OPINIÃO
A aprovação pela Comissão de Constituição e Justiça (CCJ) do Senado, em caráter terminativo - o que significa que a matéria segue diretamente para a Câmara -, de projeto de lei que estabelece duras penas para a autoridade que não der destinação correta ao dinheiro proveniente de multas de trânsito tem vários aspectos importantes a considerar. Em primeiro lugar, evidentemente, está o esforço para evitar o desvio de recursos que podem ajudar a disciplinar o trânsito e reduzir o elevado número de acidentes, nos quais dezenas de milhares de pessoas perdem a vida todo ano.
Estabelece o artigo 320 do Código de Trânsito Brasileiro que "a receita arrecadada com a cobrança de multas de trânsito será aplicada, exclusivamente, em sinalização, engenharia de tráfego, de campo, policiamento, fiscalização e educação de trânsito". Uma única exceção é aberta pelo parágrafo único - 5% dessa receita deve ser depositada "na conta de um fundo de âmbito nacional destinado à segurança e educação de trânsito". Ou seja, a finalidade é praticamente a mesma, só que considerada em nível nacional.
Embora a lei seja, como se vê, muito clara e direta, ela vem sendo sistematicamente desrespeitada.

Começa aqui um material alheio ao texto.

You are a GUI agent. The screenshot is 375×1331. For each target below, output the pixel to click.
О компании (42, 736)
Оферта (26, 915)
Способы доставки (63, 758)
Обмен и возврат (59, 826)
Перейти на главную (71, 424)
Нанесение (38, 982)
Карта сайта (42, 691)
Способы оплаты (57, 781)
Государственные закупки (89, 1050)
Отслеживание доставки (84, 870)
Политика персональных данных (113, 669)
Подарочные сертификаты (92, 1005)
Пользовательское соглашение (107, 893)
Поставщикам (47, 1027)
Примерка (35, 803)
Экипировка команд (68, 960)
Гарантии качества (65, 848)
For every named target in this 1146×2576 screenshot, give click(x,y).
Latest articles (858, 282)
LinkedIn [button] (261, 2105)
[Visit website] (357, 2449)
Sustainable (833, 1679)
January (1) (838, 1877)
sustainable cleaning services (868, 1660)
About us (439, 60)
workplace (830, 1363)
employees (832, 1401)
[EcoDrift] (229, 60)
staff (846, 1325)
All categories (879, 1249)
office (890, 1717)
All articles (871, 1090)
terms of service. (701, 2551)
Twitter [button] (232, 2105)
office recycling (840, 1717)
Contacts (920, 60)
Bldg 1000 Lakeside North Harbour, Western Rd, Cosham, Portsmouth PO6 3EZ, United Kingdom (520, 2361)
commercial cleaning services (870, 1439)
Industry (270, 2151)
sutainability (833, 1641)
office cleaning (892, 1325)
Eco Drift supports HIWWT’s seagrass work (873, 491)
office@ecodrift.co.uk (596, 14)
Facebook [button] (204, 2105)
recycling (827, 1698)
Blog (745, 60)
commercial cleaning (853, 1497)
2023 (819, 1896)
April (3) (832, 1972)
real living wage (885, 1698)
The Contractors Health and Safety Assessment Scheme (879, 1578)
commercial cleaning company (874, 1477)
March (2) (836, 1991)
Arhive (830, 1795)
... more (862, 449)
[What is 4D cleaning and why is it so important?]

Segundo o senador Vital do Rego Filho (PMDB-PB), autor daquele projeto - PLS 329/2012 -, um levantamento feito pelo Tribunal de Contas do Estado de São Paulo indica que, dos mais de R$ 600 milhões arrecadados com a aplicação de multas no Estado, apenas 0,05% teve destinação correta. A porcentagem é tão pequena - uma ninharia - que se pode considerar que nesse item o Código está sendo totalmente ignorado.
Daí a razão do projeto, que considera ato de improbidade administrativa a não aplicação correta daqueles recursos. A autoridade que assim agir poderá, de acordo com a Lei de Improbidade Administrativa (Lei n.º 8.429/1992), ser punida com penas duras, como a perda da função pública e a suspensão dos direitos políticos por cinco a oito anos. O relator do projeto, senador Sérgio de Souza (PMDB-PR), afirmou em seu parecer que "uma imposição legal deve estar acompanhada da sanção correspondente para quem a desrespeite".
O argumento procede, mas mesmo assim não há como evitar a desagradável constatação - e esse é um outro aspecto da questão, a ser devidamente assinalado - de que se faz necessária uma nova lei para obrigar o cumprimento de outra anterior, sistematicamente desrespeitada durante 16 anos (o Código de Trânsito é de 1997). O que leva inevitavelmente à pergunta: o que garante que, se o projeto for aprovado pela Câmara, como se espera, a nova lei terá melhor sorte do que a outra? Infelizmente, não será nada fácil, conhecendo-se os nossos costumes, punir com o rigor pretendido - e sem dúvida merecido - a autoridade que infringir as regras sobre o destino do dinheiro das multas de trânsito.
Mas não custa torcer para que o projeto vire lei e com ela aconteça o que é elementar - que seja respeitada pelo temor de suas penas. Porque estão em jogo nesse caso recursos consideráveis, cuja utilidade para a melhoria da segurança do trânsito é inegável. O ideal é que o número de multas seja pequeno e, consequentemente, o dinheiro delas proveniente seja insignificante. Este é o resultado de trânsito seguro e motorista educado.
Já que isso não ocorre entre nós, que pelo menos os milhões das multas sirvam, como estabelece corretamente a lei, para ajudar a mudar a situação. O exemplo da capital paulista, que tem a maior frota de veículos do País, é ilustrativo. As multas batem recorde a cada ano. Em 2012, foram arrecadados R$ 799 milhões, equivalentes ao orçamento da cidade de Mauá, na Grande São Paulo, com 400 mil habitantes. A arrecadação cresceu 7% em relação a 2011, bem mais que a frota de veículos, que aumentou 2% no período.
A capital paulista criou no governo passado um fundo para receber os recursos das multas e dar-lhes destinação certa. Como mesmo assim não há sinais de que a segurança aumenta e as multas diminuem, a solução para todo o País parece ser mesmo tentar, com uma nova lei mais dura, conseguir o cumprimento de outra que não "pegou".